BRAZIL – The country is going to invest in developing non-genetically altered (non-GMO) grain. The programme will be carried out by the Brazilian Agricultural Research Corporation and 11 farmers’ organizations.
In the coming years, approximately one million Brazilian reals (BRR; US$560 million) will be invested in researching and promoting the development of regular soy seeds, to supply more demanding consumers of the product on the international market.
The organisations involved in the project will work in partnership with the Brazilian Agricultural Research Corporation (Embrapa), which has the world’s largest active bank of genetic material for developing gtain cultivars for tropical regions.
The research on non-genetically altered soy will be carried out under the Soja Livre (Free Soy) Program, launched on 9 November at the Embrapa headquarters. Participants will include 11 farmer-related organizations, among them the Brazilian Association of Growers of Non-Genetically Altered Grain (Abrange).
The first results in soy seed production should come out within two to three years. Initially, the programme will cover regions of the state of Mato Grosso in which traditional soy is grown.
To the president of the Mato Grosso State Soy and Maize Farmers Association (Aprosoja), Glauber Silveira da Silva, every variety of soy – regular or transgenic – is important, but the specific demands of consumers need to be met.
He explains that regular soy has a slightly higher added-value and besides, trading companies make purchases based on product certification, which is currently done by seven enterprises in the country. Mr Silva highlighted that Brazil is “the only country able to produce traditional soy on a large scale,” hence the importance of the research.
According to calculations, the demand for soy should increase by 100 million tonnes within a few years. The president of Aprosoja underscored Embrapa’s role in heading the research work, as “there is an entire structure of multinational companies working on future-oriented agribusiness planning”.
To the researchers, gaining increasing knowledge of soy development and farming is a real demand, due to the diverse weather conditions and the need for using specific seed varieties depending on the region of the country. “That is why the creation of new cultivars is advisable,” said the president of the Abrange, César Borges de Souza.

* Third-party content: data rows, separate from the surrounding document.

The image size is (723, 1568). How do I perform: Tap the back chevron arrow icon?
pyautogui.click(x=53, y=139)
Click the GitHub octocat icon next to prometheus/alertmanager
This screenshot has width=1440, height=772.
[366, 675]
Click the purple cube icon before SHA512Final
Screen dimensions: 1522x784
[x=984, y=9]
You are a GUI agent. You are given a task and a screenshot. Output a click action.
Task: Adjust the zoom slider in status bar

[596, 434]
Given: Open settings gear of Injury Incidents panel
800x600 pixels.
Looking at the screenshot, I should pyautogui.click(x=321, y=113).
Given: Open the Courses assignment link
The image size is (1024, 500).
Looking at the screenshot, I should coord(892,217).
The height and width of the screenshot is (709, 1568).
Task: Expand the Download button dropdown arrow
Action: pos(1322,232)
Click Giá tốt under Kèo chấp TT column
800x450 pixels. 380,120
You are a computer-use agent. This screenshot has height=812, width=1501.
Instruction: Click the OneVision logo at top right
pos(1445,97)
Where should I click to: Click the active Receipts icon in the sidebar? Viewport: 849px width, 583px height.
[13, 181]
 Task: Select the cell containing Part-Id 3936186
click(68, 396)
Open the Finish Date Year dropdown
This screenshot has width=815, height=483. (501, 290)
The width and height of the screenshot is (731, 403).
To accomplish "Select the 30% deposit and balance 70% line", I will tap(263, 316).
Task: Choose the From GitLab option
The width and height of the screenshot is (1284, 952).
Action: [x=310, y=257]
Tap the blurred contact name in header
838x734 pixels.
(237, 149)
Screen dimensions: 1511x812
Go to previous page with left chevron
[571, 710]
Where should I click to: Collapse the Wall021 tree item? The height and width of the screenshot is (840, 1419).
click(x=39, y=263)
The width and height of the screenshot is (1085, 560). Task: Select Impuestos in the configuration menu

Another reason for investing in research on conventional soy is the risk posed by the decreasing supply. The world’s second largest soy-producing country, the United States, offers only 10 per cent of conventional soy. Brazil, in turn, is reducing its supply of regular soy at an annual rate of 10 per cent. To the coordinator of the Free Soy Program, Ivan Paghi, if the situation is not reversed, within five years the country will be “in the same situation as North Americans”.
Last year, Brazil produced 60 per cent transgenic soy and 40 per cent of the regular type. Global production of all varieties is 260 million tonnes per year, and in South America alone, it reaches 134 million tonnes. The United States produces 91 tonnes, and Brazil produces around 69 million tonnes. Among the Brazilian states, Mato Grosso produces 18.7 million tonnes and Paranà, 14.1 million tonnes.